### What needs to be done
Lift out, unaltered, the lines of the material below between the line holding "The image size is (463, 203)." and the line holding "Task: Select the Scale tool in Scene toolbar", counting both.

========

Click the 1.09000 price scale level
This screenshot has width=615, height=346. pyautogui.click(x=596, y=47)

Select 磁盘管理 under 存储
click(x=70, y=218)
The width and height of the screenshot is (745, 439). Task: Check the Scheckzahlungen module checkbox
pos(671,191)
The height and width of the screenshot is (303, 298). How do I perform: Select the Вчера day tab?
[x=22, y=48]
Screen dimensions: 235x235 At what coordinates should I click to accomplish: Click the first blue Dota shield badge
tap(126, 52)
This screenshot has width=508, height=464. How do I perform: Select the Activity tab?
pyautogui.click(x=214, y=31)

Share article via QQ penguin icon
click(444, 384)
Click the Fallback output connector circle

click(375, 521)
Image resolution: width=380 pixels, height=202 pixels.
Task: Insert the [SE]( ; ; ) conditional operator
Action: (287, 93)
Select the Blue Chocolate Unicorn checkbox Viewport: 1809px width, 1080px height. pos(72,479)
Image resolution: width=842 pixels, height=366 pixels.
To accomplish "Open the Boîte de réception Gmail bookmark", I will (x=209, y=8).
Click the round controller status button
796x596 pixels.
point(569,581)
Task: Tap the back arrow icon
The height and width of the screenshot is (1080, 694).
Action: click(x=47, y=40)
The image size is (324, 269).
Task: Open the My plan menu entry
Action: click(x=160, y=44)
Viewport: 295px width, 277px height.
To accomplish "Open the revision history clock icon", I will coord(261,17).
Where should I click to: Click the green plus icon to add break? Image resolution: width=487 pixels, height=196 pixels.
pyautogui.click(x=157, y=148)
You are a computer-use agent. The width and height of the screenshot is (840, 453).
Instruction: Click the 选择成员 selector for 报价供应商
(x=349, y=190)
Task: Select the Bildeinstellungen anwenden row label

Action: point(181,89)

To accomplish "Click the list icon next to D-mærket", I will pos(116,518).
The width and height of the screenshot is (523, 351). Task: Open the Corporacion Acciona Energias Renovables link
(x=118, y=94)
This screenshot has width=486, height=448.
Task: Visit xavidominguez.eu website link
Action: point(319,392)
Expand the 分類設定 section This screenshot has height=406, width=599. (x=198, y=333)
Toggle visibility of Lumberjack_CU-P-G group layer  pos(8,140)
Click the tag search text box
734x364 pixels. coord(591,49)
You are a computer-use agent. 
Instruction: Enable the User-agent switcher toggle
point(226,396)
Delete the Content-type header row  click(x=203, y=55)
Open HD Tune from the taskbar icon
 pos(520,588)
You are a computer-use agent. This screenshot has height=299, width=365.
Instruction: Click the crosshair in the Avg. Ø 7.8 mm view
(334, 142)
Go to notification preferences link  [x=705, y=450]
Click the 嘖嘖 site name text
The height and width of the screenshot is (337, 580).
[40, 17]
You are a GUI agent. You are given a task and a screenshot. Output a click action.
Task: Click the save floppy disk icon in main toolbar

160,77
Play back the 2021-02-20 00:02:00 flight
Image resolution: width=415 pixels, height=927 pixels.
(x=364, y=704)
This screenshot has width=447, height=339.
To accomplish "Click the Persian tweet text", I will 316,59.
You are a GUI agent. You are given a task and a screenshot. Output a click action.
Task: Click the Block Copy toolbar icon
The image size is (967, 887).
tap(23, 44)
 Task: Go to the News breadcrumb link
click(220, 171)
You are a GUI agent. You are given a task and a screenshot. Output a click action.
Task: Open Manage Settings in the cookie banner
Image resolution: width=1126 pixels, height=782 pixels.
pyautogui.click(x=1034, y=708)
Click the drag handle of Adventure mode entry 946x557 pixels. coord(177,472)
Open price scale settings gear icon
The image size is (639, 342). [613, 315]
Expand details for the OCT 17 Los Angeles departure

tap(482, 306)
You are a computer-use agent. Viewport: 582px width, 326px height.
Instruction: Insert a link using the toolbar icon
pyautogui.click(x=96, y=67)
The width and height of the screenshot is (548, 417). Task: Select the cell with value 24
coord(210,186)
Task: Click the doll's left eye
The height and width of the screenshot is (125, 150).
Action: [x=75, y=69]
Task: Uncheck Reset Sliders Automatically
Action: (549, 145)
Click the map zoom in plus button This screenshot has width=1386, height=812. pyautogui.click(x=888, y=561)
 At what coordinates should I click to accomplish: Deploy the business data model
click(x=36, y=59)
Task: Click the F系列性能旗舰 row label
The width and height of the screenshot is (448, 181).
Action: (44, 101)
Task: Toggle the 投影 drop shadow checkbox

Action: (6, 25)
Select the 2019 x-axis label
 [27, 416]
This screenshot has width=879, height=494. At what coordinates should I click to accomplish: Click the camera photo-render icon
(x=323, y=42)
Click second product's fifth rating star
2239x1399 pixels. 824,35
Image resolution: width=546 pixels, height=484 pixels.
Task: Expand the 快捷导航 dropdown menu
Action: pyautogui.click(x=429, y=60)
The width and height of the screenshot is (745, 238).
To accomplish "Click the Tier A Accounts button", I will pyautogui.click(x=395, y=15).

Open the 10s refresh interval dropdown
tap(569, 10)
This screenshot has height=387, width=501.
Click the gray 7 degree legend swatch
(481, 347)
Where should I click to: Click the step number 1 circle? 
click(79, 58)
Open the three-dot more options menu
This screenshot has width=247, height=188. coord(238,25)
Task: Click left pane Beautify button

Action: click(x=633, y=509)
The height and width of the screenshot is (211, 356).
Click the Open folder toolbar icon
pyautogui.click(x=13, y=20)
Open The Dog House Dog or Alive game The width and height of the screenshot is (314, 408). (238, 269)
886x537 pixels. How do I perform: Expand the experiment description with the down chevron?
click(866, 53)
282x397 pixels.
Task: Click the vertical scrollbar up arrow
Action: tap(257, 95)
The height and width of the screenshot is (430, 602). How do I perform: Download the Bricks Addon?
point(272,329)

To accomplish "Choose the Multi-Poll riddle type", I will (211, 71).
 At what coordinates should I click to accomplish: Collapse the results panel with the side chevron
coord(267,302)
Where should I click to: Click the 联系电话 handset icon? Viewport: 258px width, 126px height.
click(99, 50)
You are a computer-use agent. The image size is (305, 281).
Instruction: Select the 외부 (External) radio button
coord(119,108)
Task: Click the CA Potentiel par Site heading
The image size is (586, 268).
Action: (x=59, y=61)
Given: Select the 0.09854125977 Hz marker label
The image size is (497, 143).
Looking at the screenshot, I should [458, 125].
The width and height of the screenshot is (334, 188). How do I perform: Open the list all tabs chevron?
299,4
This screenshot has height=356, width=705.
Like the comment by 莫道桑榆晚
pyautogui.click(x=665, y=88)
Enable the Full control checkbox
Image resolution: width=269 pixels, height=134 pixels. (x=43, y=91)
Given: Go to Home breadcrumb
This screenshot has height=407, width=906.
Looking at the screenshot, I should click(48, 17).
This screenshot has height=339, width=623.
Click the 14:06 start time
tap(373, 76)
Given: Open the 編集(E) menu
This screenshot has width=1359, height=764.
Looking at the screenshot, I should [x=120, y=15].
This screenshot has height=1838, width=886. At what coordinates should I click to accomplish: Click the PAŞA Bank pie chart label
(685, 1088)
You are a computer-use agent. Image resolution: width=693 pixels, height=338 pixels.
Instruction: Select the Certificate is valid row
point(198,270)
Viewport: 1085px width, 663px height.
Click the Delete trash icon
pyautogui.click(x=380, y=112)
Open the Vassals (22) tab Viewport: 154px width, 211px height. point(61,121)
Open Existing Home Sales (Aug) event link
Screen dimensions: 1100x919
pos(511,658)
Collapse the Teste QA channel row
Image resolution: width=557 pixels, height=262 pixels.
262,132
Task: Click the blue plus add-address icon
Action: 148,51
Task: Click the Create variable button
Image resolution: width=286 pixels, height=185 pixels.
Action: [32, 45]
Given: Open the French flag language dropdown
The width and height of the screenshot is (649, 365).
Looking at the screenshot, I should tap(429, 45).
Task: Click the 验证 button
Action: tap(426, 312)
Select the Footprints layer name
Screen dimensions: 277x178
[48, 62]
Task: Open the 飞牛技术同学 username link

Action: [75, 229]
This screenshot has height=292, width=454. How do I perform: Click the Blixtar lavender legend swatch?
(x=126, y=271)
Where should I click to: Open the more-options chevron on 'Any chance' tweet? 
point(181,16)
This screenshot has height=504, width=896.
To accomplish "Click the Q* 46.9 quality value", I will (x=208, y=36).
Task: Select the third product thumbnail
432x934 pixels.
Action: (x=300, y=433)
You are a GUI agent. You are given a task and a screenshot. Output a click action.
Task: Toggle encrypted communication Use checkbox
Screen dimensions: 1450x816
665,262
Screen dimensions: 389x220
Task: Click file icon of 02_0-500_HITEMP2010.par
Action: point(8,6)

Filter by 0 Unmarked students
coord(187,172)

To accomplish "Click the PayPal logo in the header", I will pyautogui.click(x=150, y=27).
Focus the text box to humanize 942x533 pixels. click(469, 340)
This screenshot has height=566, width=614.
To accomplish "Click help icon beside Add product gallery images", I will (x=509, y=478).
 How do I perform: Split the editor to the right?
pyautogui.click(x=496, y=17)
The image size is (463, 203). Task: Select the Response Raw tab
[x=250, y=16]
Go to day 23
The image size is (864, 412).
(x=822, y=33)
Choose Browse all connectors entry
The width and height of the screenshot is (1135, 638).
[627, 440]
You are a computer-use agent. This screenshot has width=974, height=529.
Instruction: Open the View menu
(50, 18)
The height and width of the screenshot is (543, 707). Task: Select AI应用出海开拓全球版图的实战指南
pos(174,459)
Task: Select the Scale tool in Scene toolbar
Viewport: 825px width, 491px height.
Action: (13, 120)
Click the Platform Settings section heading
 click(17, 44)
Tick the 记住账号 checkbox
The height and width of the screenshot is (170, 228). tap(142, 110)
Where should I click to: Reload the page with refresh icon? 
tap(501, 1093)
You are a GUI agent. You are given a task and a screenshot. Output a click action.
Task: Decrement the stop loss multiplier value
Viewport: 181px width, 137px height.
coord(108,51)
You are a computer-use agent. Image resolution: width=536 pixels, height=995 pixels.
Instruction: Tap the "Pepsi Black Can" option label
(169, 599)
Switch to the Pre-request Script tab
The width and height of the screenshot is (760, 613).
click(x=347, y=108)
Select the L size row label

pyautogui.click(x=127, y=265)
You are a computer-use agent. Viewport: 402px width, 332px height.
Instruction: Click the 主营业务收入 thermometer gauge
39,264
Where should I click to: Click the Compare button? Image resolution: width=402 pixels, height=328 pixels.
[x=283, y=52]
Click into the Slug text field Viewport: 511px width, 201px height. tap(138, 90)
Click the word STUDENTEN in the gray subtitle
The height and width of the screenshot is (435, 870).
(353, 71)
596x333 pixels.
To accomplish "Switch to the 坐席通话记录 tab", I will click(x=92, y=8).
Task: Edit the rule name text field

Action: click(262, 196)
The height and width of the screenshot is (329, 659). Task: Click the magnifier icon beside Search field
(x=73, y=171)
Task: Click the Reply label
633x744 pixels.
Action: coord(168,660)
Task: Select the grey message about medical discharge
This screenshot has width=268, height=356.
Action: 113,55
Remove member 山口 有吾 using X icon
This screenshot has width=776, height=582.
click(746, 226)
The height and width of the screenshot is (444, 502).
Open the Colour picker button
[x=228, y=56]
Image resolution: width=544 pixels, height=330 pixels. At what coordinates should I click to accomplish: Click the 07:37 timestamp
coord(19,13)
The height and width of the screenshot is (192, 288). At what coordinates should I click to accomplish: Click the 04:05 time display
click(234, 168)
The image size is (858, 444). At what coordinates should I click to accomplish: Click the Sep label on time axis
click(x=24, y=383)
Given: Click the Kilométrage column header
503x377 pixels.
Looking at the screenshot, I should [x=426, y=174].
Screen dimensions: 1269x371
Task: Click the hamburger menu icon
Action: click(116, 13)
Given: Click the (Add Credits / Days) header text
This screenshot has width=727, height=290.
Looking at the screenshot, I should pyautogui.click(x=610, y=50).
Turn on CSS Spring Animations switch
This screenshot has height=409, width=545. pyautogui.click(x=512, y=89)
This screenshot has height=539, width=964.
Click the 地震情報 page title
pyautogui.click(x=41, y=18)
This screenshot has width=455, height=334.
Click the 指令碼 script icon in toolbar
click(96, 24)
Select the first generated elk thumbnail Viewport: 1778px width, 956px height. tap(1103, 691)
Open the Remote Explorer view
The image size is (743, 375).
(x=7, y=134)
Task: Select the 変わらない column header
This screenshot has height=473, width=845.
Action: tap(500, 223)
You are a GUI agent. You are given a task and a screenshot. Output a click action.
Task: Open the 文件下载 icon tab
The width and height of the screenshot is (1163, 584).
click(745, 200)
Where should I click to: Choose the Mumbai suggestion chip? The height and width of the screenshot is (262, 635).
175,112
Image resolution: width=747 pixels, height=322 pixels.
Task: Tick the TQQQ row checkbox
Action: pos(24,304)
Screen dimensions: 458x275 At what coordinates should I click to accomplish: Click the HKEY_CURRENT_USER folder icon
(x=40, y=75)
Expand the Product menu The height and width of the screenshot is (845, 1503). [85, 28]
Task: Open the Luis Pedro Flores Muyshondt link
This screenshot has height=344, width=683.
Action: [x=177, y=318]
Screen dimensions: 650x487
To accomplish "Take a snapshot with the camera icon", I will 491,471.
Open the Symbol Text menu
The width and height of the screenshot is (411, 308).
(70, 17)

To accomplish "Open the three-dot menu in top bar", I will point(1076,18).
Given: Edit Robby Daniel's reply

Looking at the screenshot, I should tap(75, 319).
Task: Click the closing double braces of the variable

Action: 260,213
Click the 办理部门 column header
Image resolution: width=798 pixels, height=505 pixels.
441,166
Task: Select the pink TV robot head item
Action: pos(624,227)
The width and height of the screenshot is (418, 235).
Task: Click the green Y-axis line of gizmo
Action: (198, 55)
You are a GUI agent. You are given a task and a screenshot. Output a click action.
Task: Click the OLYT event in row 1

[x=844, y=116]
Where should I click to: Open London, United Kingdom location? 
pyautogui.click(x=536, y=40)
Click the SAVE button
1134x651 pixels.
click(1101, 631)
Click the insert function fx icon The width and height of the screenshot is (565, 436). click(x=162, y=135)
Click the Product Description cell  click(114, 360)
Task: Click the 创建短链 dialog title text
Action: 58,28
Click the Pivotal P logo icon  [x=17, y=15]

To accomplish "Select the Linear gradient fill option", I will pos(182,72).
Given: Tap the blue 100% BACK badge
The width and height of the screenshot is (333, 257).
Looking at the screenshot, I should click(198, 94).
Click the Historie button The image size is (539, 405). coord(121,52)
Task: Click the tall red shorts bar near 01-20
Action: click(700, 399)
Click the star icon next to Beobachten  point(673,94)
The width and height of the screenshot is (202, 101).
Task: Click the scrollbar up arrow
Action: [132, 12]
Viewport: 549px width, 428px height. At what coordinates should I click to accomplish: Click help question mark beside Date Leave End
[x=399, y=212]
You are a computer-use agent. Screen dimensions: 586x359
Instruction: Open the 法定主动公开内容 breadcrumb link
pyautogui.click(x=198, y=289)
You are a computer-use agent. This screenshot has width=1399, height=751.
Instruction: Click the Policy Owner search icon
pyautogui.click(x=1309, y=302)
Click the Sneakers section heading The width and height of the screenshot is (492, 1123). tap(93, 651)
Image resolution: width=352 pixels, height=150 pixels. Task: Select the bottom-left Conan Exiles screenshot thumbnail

========

### Answer to this problem
The image size is (463, 203). Task: Select the Response Raw tab
[x=250, y=16]
Go to day 23
The image size is (864, 412).
(x=822, y=33)
Choose Browse all connectors entry
The width and height of the screenshot is (1135, 638).
[627, 440]
You are a computer-use agent. This screenshot has width=974, height=529.
Instruction: Open the View menu
(50, 18)
The height and width of the screenshot is (543, 707). Task: Select AI应用出海开拓全球版图的实战指南
pos(174,459)
Task: Select the Scale tool in Scene toolbar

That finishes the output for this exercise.